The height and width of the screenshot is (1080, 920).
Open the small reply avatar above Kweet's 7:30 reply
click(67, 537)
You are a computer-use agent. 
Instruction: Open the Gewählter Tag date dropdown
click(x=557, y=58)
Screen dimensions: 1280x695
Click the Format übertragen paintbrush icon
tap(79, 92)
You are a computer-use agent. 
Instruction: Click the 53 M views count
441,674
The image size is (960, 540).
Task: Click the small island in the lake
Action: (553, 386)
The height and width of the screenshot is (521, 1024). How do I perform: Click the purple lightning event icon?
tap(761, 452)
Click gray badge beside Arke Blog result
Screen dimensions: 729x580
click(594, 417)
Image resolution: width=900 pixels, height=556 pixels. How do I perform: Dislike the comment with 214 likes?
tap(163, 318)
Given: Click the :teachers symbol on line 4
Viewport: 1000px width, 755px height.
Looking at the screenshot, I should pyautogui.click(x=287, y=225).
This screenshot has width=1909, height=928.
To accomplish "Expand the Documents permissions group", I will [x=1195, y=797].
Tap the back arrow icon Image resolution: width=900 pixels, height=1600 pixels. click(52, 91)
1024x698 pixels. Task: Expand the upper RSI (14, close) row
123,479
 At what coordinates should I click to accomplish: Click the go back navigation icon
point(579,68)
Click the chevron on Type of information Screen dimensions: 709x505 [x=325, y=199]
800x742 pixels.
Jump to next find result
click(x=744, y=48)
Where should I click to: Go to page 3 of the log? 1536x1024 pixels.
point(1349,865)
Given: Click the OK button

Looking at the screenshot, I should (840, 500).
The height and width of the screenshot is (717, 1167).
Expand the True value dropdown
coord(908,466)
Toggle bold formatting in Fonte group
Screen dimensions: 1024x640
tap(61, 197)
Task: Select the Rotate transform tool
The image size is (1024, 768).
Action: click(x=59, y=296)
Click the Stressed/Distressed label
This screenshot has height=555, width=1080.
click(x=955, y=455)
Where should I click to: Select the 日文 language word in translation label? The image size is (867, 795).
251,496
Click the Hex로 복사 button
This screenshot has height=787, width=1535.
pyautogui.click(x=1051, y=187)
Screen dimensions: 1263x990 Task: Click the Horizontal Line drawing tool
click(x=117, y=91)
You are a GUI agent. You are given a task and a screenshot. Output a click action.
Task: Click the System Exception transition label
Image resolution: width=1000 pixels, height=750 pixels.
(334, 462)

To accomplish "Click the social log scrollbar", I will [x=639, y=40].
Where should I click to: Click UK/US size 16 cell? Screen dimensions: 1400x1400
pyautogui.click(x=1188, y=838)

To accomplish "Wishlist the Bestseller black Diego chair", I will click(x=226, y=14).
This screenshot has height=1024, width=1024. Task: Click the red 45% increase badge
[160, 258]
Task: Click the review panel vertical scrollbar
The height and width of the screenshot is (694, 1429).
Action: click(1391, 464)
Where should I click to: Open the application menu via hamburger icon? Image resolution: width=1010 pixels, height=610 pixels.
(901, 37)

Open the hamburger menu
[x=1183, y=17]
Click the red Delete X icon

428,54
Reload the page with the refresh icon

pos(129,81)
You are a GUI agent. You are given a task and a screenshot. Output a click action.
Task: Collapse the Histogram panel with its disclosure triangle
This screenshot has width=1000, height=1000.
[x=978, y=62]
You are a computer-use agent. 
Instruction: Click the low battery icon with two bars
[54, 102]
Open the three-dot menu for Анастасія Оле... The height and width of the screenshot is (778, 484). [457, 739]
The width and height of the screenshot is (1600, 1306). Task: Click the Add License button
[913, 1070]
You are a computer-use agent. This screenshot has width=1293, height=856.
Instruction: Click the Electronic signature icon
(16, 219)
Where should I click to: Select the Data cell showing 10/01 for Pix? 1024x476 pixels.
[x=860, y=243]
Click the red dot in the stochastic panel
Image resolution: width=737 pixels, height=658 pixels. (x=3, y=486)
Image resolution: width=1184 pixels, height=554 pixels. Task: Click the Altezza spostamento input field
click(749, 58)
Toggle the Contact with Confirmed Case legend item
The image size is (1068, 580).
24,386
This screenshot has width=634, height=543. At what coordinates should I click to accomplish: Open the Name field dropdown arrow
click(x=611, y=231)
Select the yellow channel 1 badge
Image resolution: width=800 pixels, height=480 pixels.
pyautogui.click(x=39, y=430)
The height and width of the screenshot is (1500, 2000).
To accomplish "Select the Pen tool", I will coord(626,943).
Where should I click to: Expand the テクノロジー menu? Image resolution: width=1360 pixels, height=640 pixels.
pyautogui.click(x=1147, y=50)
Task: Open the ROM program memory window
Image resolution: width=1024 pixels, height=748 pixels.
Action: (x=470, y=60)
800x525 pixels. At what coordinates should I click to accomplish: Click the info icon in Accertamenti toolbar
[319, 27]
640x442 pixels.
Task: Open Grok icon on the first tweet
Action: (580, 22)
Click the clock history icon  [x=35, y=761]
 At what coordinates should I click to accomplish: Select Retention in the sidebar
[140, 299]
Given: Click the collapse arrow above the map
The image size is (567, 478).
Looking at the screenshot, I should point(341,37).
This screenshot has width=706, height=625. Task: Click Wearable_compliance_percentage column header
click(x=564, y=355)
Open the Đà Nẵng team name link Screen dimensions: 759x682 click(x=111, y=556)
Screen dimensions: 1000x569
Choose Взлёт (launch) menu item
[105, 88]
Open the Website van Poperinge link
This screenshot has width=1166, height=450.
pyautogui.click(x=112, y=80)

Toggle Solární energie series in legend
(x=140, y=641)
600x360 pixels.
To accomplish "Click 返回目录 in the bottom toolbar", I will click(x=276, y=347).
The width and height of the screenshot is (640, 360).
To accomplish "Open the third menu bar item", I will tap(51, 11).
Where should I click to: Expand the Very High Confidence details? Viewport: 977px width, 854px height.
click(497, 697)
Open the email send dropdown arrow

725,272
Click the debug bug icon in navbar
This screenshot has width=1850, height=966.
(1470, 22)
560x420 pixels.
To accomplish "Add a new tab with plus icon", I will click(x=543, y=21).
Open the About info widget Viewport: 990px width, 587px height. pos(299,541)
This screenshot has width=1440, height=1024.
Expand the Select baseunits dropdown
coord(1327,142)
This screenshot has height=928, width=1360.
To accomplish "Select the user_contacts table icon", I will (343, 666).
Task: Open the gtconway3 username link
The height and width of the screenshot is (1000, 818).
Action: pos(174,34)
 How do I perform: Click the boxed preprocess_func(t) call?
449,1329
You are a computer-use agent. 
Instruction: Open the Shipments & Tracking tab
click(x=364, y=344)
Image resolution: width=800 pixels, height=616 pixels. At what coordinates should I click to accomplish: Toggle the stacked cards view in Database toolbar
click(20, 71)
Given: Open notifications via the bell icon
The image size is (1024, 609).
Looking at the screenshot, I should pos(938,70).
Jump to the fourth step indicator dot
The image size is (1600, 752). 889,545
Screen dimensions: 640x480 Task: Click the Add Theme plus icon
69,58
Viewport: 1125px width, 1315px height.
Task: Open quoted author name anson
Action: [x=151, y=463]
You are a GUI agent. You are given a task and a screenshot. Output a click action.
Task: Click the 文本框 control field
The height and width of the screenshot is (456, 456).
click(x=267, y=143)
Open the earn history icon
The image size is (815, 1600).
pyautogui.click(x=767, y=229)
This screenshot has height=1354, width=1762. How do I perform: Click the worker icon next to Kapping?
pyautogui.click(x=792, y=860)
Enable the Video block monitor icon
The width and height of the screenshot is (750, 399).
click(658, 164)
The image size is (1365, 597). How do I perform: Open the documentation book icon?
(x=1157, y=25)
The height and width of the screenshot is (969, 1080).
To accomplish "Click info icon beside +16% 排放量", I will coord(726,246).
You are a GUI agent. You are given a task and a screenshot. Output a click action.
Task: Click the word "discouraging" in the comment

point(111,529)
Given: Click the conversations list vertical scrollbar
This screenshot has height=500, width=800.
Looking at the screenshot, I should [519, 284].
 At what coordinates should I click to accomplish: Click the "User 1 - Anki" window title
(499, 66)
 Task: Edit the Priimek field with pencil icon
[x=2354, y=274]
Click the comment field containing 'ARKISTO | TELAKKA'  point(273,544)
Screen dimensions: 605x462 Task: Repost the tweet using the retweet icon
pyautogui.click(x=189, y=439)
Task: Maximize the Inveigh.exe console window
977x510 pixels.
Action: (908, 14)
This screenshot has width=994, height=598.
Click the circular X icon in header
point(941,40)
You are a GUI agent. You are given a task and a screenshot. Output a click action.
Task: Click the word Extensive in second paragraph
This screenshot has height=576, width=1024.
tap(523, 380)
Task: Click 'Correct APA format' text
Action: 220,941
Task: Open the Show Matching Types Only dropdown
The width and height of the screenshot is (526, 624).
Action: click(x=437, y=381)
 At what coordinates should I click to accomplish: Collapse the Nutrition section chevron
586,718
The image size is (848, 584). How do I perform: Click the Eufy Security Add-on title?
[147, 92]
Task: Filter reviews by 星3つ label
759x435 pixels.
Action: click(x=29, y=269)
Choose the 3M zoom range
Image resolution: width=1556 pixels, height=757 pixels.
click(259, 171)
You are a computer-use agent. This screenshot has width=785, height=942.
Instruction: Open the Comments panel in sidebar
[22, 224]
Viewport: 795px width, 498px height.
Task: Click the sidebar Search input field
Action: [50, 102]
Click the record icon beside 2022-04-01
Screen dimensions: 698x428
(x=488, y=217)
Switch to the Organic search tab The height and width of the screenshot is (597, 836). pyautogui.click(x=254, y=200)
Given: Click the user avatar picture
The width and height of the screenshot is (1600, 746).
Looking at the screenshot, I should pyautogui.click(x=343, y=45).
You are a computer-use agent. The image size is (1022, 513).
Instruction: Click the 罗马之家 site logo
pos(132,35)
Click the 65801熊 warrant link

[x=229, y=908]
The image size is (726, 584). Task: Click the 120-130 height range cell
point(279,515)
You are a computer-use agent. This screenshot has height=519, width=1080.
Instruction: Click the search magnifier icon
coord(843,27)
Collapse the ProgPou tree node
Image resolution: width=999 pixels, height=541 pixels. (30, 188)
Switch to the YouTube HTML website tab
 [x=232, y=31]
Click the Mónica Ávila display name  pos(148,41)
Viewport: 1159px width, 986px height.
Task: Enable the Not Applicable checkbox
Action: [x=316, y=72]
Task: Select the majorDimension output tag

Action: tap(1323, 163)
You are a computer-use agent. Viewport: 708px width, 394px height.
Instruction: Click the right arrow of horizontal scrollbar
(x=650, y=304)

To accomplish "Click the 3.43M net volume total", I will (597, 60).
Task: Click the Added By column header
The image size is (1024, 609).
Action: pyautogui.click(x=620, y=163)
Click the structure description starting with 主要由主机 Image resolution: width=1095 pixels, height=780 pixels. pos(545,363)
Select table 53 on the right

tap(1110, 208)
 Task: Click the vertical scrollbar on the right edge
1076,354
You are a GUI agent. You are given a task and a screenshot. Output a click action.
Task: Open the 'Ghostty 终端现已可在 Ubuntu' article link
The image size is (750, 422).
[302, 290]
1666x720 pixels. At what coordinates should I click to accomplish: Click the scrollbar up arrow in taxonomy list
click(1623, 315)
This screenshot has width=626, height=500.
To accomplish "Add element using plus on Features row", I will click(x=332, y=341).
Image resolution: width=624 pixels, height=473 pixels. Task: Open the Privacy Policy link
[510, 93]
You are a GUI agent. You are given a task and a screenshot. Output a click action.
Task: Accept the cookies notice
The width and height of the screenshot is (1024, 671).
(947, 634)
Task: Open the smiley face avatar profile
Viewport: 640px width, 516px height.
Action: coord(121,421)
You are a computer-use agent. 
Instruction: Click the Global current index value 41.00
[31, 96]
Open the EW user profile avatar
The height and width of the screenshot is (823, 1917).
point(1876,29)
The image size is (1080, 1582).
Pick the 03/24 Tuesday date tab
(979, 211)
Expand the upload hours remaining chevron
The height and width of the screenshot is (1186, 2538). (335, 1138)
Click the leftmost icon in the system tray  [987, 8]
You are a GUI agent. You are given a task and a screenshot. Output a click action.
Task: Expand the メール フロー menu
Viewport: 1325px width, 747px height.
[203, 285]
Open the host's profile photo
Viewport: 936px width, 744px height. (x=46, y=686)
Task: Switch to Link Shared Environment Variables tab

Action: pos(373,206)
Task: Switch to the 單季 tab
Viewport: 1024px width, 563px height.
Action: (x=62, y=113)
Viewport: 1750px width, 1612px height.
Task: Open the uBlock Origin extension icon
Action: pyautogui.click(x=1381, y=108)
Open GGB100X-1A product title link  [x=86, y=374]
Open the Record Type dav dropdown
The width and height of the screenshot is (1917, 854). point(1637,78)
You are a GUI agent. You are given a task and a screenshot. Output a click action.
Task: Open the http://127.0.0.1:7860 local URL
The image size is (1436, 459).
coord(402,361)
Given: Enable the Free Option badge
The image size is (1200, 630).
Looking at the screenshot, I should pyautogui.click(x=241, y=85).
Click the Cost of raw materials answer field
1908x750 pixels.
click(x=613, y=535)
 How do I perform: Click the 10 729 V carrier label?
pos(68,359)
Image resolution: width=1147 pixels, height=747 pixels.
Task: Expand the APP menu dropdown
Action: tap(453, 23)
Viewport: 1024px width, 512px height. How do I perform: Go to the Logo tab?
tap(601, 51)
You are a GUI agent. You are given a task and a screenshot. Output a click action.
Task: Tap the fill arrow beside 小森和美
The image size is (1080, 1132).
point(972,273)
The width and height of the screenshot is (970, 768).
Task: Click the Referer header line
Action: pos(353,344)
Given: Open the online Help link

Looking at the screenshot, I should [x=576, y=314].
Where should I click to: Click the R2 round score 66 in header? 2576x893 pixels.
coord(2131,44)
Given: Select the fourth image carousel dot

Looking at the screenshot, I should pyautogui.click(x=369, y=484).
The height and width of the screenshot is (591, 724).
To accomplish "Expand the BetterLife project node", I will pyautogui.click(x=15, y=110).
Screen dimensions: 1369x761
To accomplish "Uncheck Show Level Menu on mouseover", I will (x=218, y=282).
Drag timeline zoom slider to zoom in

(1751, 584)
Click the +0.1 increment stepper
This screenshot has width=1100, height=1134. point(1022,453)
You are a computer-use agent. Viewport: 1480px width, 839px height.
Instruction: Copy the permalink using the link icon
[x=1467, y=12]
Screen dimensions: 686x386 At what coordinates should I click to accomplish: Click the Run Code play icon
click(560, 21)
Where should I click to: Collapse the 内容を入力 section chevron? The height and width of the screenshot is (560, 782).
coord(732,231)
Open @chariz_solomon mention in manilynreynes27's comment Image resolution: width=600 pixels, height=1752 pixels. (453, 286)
::::
§ **Exercise requirements**:
From the records above, print only the lines between the one holding "This screenshot has width=706, height=625." and the one holding "600x360 pixels.", inclusive, exactly as they stand.

§ **Task solution**:
This screenshot has width=706, height=625. Task: Click Wearable_compliance_percentage column header
click(x=564, y=355)
Open the Đà Nẵng team name link Screen dimensions: 759x682 click(x=111, y=556)
Screen dimensions: 1000x569
Choose Взлёт (launch) menu item
[105, 88]
Open the Website van Poperinge link
This screenshot has width=1166, height=450.
pyautogui.click(x=112, y=80)

Toggle Solární energie series in legend
(x=140, y=641)
600x360 pixels.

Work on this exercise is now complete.